Il n’y a pas de relation directe de cause à effet entre le fait d’être un homme ou une femme et le fait de susciter des opinions positives ou négatives. Par contre, le fait d’être un homme ou une femme, avec tout ce que cela peut charrier de stéréotypes, de préjugés et d’attentes différenciées forgées par la culture, interagit intimement et subrepticement avec les autres facteurs (profil, parcours, positionnement et action politique etc.) et en modifie la perception. On ne peut pas savoir si, toutes choses étant égales par ailleurs, la pneumonie d’un candidat homme aurait suscité les mêmes réactions et les mêmes interrogations que la pneumonie d’Hillary Clinton, tout simplement parce que toutes choses ne peuvent pas être égales par ailleurs. Pas seulement du fait que Madame Clinton est une femme, mais bien du fait que son identité de femme s’est infiltrée depuis des décennies dans l’interprétation des multiples facteurs (y compris ceux n’ayant rien à voir avec son sexe) qui composent sa personnalité.

Sans tabous et décomplexé

Il y a quelques jours, j’ai lu dans un commentaire sur la démission d’Emmanuel Macron que ce monsieur n’hésitait pas à briser les tabous des socialistes français (notamment en ce qui concerne la législation sur le travail), et je me suis dit : sûrement, avant la fin du papier, on va le qualifier de représentant d’une gauche décomplexée. Ce qui n’a pas manqué, quelques lignes plus loin. Notez que je ne mérite pas de félicitations particulières pour ma perspicacité, briser les tabous et décomplexé vont toujours ensemble dans la prose médiatique contemporaine.

Jusque-là, je n’avais pas d’opinion particulière sur Emmanuel Macron, mais là j’ai fait ma religion, si j’étais Française (ce que je ne suis pas), je ne voterais certainement pas pour lui au cas où il se présenterait à la présidentielle. Parce que voilà, je fais mon coming out, une société sans tabous et sans complexes, ça ne me dit rien de bon.
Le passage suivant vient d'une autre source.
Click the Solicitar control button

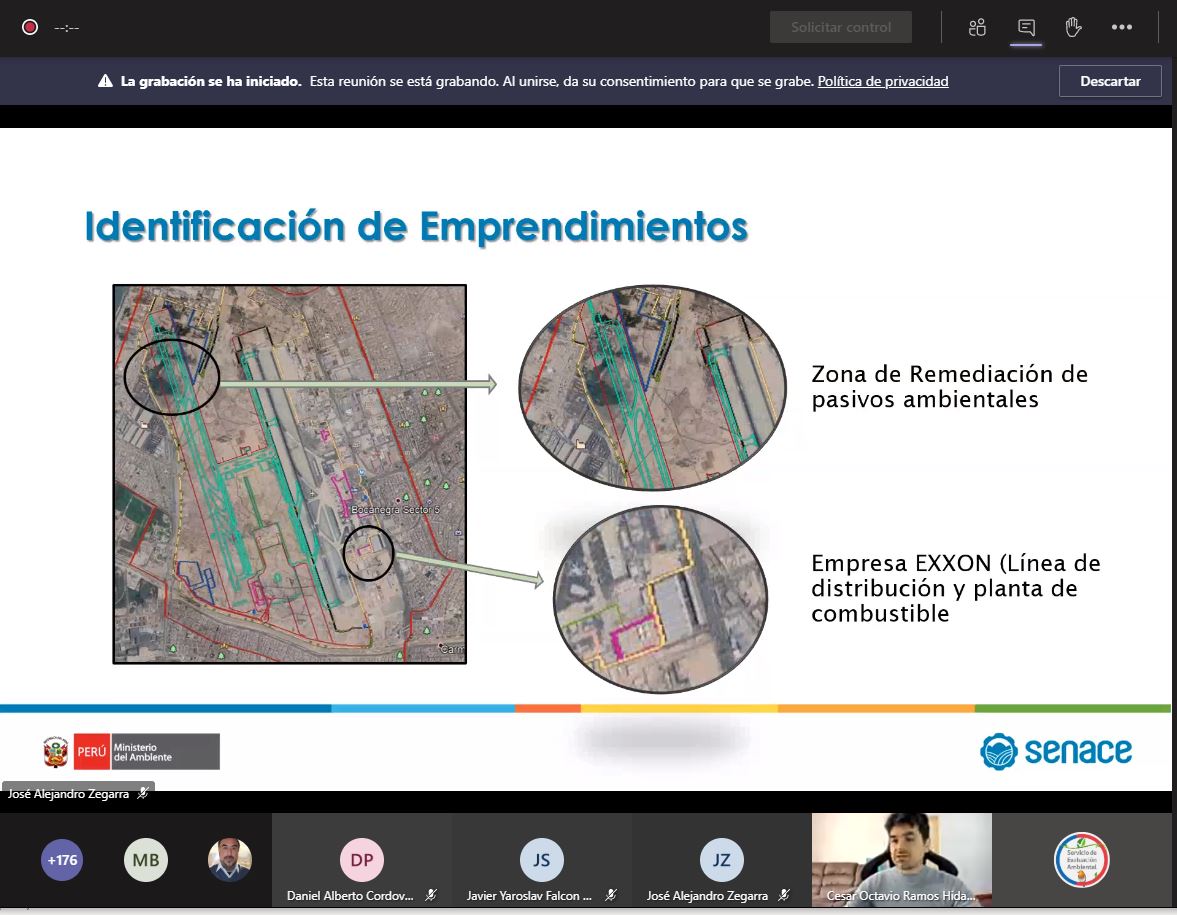[x=840, y=27]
Les tabous, aussi absurdes et oppressifs qu’ils puissent nous paraître parfois, servent à nous rappeler la dimension éthique de notre rapport à autrui, et quand on s’amuse à jouer aux quilles avec, on en revient à un deçà de la civilisation. C’est ce que vient de faire, par exemple, Charlie Hebdo, en publiant un dessin gratuitement insultant pour les victimes du séisme en Italie centrale. Je suis par principe contre toute forme de censure, mais je n’en pense pas moins que la liberté d’expression effrénée, celle qui blesse et qui tue au seul nom de sa propre gloire, c’est une sauvagerie qui n’a plus rien d’humain.

Quant aux complexes, ce mot est une auberge espagnole, mais il désigne en général des tourments moraux découlant de la perception que nous avons de notre incomplétude, et le tic de langage qui semble vouloir nous encourager à nous en débarrasser est anthropologiquement tout sauf innocent. Se sentir, pour une raison ou pour une autre, inadéquat.e aux attentes d’autrui, c’est plutôt bon signe point de vue conscience morale. En l’occurrence, les complexes dont Monsieur Macron est apparemment indemne sont, si je comprends bien, les complexes d’infidélité qu’il pourrait éprouver à l’égard des objectifs traditionnels de sa famille politique. Eh bien, je n’ai rien contre les aggiornamentos idéologiques, mais je me méfie de ceux qui les opèrent sans douleur.